+++ 页面
Problem Description
(本题要求用循环链表实现)
约瑟夫问题是一个经典的问题。已知n个人(不妨分别以编号1,2,3,...,n 代表)围坐在一张圆桌周围,从编号为 k 的人开始,从1开始顺时针报数1, 2, 3, ...,顺时针数到m 的那个人,出列并输出。然后从出列的下一个人开始,从1开始继续顺时针报数,数到m的那个人,出列并输出,...依此重复下去,直到圆桌周围的人全部出列。
输入:n,k,m
输出:按照出列的顺序依次输出出列人的编号,编号中间相隔一个空格,每10个编号为一行。
非法输入的对应输出如下
a)
输入:n、k、m任一个小于1
输出:
n,m,k must bigger than 0.
b)
输入:k>n
输出:
k should not bigger than n.
输入
9,3,2
输出
4 6 8 1 3 7 2 9 5
AcCode
// main.cpp
// 约瑟夫问题
//
// Created by jetviper on 2017/3/26.
// Copyright © 2017年 jetviper. All rights reserved.
//
#include "stdio.h"
#include "stdlib.h"
#include "stdlib.h"
#include "math.h"
#define LEN sizeof(struct linklist)
typedef struct linklist
{
int num;
struct linklist *next;
}list;
struct linklist * create_list(int n)
{
list *head;
list *p1, *p2;
head = (struct linklist *)malloc(LEN);
p2 = head;
p2->next = NULL;
p1 = NULL;
for (int i = 1; i <= n; i++)
++++++
* **任务要求**
把上面约瑟夫问题页面中“Problem Description”与“个空格,每10个编号为一行。”之间的文字原样复制下来,首尾两处也包括在内。
+++ 收集数据
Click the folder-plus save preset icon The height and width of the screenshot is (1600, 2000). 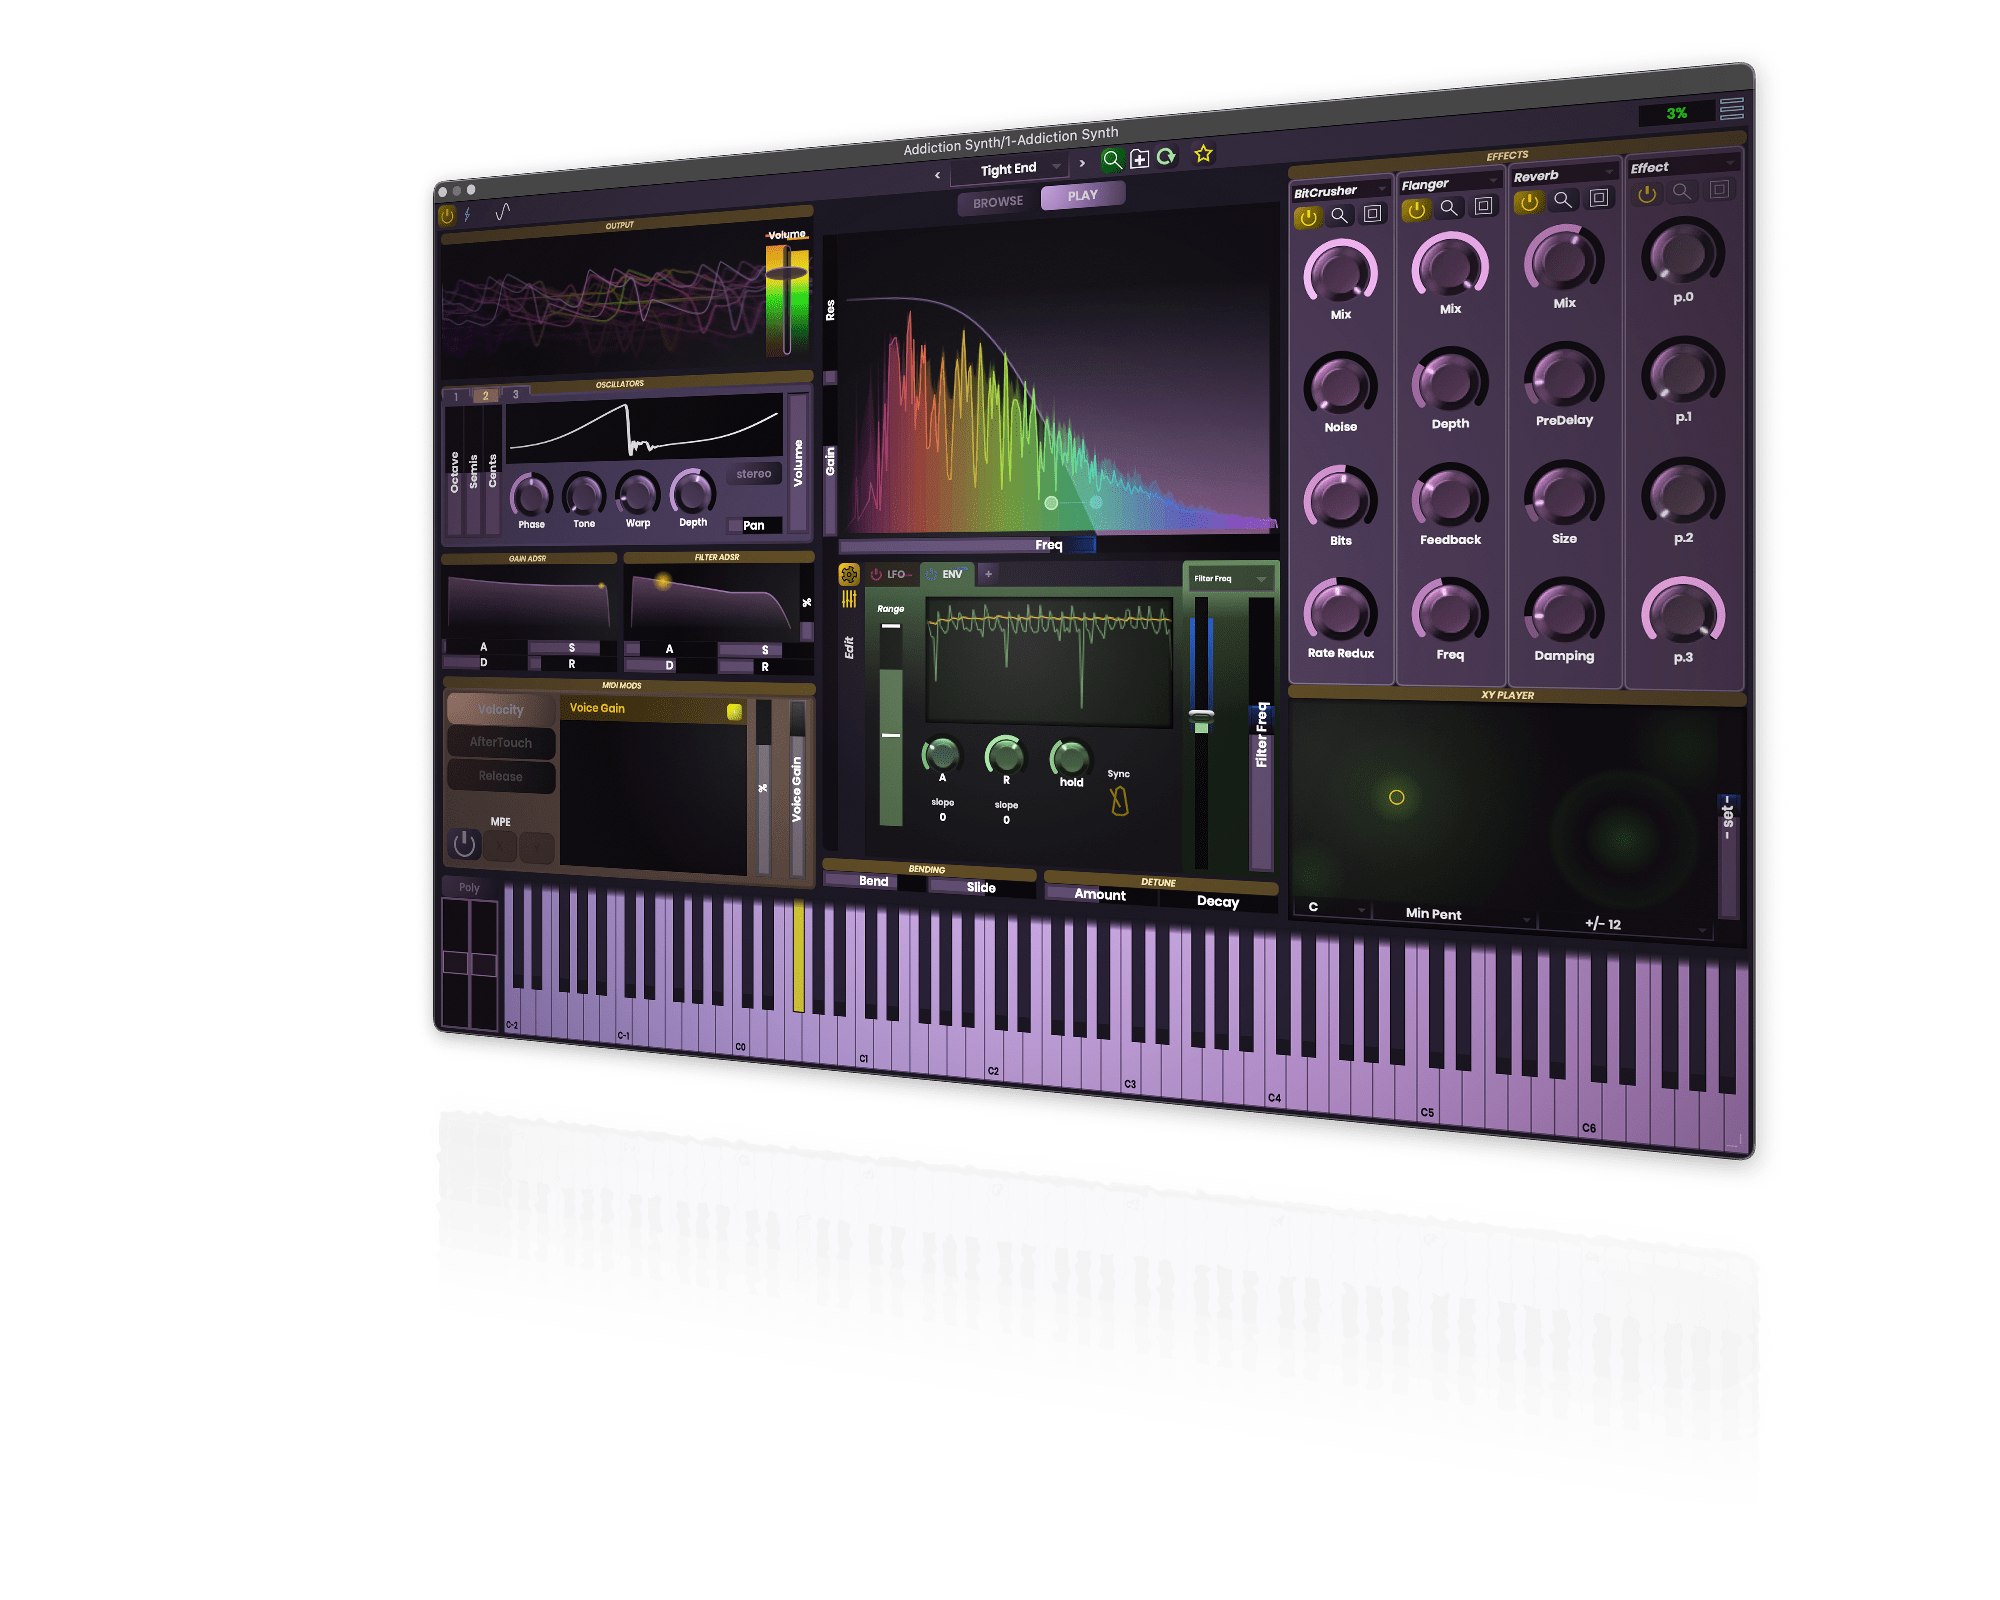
++++++
* **任务答案**
Problem Description
(本题要求用循环链表实现)
约瑟夫问题是一个经典的问题。已知n个人(不妨分别以编号1,2,3,...,n 代表)围坐在一张圆桌周围,从编号为 k 的人开始,从1开始顺时针报数1, 2, 3, ...,顺时针数到m 的那个人,出列并输出。然后从出列的下一个人开始,从1开始继续顺时针报数,数到m的那个人,出列并输出,...依此重复下去,直到圆桌周围的人全部出列。
输入:n,k,m
输出:按照出列的顺序依次输出出列人的编号,编号中间相隔一个空格,每10个编号为一行。